── Available data ──
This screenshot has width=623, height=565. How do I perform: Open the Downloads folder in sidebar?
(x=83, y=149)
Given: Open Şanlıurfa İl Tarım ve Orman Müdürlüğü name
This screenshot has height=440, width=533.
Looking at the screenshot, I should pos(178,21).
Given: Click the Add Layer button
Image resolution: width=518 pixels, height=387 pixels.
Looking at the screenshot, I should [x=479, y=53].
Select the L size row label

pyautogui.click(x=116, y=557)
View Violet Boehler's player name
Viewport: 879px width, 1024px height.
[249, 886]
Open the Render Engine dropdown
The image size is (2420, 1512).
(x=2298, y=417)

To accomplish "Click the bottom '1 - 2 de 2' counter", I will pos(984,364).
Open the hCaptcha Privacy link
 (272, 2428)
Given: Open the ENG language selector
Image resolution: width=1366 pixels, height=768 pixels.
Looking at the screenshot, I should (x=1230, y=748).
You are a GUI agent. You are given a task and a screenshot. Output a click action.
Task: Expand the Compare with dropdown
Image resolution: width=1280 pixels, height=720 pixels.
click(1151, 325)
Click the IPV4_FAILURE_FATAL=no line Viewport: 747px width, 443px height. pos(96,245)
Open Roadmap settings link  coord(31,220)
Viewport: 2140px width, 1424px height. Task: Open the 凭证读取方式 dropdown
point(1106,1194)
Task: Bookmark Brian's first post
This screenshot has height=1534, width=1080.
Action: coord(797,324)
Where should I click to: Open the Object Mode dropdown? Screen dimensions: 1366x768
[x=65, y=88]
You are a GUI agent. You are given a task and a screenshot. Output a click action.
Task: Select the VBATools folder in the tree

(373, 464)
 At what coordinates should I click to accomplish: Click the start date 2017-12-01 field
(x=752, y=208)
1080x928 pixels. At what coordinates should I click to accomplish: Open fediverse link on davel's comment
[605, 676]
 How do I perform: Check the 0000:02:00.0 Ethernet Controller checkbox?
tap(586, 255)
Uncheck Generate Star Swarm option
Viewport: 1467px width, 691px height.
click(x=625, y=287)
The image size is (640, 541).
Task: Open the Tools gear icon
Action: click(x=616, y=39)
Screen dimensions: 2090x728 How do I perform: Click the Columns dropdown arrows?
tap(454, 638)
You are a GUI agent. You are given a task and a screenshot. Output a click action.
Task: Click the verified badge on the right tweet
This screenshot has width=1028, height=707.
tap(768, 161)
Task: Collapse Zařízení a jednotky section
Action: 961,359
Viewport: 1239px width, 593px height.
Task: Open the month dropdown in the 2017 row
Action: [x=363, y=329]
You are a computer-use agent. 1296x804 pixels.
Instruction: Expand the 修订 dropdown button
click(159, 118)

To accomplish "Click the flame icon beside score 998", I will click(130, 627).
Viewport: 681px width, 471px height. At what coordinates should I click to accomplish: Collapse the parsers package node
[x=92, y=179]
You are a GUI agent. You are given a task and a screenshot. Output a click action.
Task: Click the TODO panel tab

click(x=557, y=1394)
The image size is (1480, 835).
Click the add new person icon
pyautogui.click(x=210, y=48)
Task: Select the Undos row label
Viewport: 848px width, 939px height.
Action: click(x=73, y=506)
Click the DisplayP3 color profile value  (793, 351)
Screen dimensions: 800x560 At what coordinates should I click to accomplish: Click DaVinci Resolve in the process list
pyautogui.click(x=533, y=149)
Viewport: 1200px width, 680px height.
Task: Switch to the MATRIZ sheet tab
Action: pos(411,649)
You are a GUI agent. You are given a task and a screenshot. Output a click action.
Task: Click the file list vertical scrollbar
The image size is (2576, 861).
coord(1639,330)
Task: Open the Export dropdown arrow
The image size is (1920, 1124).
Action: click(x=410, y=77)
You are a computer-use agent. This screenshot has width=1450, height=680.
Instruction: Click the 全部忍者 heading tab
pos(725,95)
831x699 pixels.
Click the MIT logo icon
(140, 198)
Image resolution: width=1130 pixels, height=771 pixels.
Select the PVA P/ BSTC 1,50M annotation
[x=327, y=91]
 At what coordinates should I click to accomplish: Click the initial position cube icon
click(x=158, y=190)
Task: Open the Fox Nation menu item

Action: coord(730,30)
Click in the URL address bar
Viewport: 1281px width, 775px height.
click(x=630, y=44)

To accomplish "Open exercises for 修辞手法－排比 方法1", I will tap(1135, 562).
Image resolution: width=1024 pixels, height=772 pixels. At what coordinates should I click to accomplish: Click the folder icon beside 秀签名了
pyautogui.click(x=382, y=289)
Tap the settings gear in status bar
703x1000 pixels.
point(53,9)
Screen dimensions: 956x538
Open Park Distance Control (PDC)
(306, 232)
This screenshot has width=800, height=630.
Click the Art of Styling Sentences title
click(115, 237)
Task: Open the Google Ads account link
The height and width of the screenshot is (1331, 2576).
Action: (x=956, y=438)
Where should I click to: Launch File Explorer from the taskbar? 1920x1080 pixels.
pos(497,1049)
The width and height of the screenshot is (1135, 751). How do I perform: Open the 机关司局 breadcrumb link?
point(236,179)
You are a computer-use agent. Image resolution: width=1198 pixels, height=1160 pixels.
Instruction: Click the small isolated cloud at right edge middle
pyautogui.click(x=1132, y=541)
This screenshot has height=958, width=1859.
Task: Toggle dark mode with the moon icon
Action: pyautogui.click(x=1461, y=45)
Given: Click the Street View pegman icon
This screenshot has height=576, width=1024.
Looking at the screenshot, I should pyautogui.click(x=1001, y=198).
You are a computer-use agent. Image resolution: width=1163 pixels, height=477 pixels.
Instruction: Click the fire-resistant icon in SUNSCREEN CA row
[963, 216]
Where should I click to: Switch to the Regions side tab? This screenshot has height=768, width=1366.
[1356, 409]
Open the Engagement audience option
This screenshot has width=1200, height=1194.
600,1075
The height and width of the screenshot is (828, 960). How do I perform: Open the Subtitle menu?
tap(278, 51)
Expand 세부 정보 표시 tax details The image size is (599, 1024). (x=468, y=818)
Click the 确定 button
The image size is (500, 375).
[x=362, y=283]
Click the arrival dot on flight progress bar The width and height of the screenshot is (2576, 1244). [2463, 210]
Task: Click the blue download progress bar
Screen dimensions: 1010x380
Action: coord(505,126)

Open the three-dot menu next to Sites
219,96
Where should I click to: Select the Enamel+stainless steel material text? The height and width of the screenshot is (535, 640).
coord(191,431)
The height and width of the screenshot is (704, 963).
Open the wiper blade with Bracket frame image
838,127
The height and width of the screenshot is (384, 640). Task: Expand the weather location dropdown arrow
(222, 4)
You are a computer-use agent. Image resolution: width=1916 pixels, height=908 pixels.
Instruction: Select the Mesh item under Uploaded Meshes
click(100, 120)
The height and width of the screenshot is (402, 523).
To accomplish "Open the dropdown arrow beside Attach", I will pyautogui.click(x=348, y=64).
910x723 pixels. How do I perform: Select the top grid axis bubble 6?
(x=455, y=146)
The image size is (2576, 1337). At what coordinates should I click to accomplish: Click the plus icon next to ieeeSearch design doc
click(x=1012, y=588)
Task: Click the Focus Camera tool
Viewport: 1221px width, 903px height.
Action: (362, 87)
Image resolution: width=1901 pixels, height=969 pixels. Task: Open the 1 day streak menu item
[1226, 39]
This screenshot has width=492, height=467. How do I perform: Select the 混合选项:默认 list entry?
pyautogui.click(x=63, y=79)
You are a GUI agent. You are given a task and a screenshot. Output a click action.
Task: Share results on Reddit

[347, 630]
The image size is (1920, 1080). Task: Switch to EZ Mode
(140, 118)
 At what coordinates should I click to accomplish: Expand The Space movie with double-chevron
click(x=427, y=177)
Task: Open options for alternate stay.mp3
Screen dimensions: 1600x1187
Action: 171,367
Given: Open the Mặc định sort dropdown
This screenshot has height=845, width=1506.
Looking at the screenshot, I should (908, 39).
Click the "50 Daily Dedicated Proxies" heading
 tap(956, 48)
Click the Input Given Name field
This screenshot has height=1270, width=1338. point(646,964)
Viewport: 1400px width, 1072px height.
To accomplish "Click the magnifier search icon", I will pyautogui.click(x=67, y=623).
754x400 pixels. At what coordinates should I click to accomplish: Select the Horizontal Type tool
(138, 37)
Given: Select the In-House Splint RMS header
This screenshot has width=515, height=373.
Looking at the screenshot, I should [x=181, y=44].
───
#### [To do]
Copy the material again from its first line through the line with "Looking at the screenshot, I should pos(178,21).", switching "Downloads" to "Documents" and leaving everything else unchanged.

#### [Solved problem]
This screenshot has width=623, height=565. How do I perform: Open the Documents folder in sidebar?
(x=83, y=149)
Given: Open Şanlıurfa İl Tarım ve Orman Müdürlüğü name
This screenshot has height=440, width=533.
Looking at the screenshot, I should pos(178,21).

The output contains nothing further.